Patients treated with Gattex have a potential increased risk of developing cancer and abnormal growths (polyps) in the intestine, obstructions in the intestine, gallbladder disease, biliary tract disease and pancreatic disease. To ensure that the benefits of Gattex outweigh the potential risks, the drug is being approved with a Risk Evaluation and Mitigation Strategy, consisting of a communication plan and training for prescribers.
Gattex’s safety, efficacy and tolerability were evaluated in two clinical trials and two extension studies. Patients in the trials were randomly assigned to receive Gattex or a placebo.

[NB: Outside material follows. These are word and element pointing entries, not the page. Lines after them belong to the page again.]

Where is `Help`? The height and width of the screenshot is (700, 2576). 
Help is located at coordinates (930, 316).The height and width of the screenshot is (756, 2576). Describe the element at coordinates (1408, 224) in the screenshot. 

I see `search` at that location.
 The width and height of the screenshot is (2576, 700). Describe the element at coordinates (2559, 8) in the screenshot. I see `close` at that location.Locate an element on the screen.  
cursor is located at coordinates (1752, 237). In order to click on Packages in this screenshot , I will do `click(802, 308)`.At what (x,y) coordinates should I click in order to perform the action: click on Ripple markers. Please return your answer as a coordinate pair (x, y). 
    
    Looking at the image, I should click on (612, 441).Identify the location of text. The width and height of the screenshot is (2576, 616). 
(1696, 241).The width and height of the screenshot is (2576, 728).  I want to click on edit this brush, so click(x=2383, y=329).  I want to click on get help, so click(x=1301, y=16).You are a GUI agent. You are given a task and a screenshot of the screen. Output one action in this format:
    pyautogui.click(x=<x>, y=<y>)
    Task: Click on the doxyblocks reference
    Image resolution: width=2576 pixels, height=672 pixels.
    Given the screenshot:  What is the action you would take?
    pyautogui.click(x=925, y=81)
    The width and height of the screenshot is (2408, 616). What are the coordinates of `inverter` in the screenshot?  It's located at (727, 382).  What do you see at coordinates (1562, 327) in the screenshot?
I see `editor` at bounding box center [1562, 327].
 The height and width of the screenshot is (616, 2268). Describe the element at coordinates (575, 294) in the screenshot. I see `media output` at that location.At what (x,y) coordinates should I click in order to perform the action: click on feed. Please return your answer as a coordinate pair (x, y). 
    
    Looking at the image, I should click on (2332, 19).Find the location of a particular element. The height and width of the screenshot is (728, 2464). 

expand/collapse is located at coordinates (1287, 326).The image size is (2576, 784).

The clinical trials were designed to measure the number of patients who achieved at least 20 percent reduction in the volume of weekly parenteral nutrition after 20 and 24 weeks of treatment (clinical response). Forty-six percent and 63 percent of patients treated with Gattex achieved clinical response, versus 6 percent and 30 percent of patients treated with placebo.
The trials also measured the mean reduction in the volume of parenteral nutrition (liters per week) after 24 weeks of treatment. Results showed a mean reduction in parenteral nutrition of 2.5 L/week and 4.4 L/week in Gattex-treated patients, compared with 0.9 L/week and 2.3 L/week in placebo-treated patients.
The extension studies followed patients treated with Gattex in the clinical trials for an additional 28 weeks. Patients experienced a 4.9 L/week and 5.2 L/week mean reduction in parenteral nutrition after one year of continuous Gattex treatment. Six patients in the extension studies were weaned off parenteral nutrition while on Gattex.
The most common side effects of Gattex identified in clinical trials were abdominal pain, injection site reactions, nausea, headaches, abdominal distension and upper respiratory tract infection.
To study Gattex’s long-term safety, the FDA is requiring a postmarket study of SBS patients treated with the drug in a routine clinical setting to further evaluate the drug’s potential increased risk to cause colorectal cancer and other conditions. Patients in this study will be followed for at least 10 years.
Gattex is marketed by Bedminster, N.J.-based NPS Pharmaceuticals. Zorbtive is marketed by EMD Serono, based in Rockland, Mass. and Nutrestore is marketed by Torrance, Calif.-based Emmaus Medical Inc.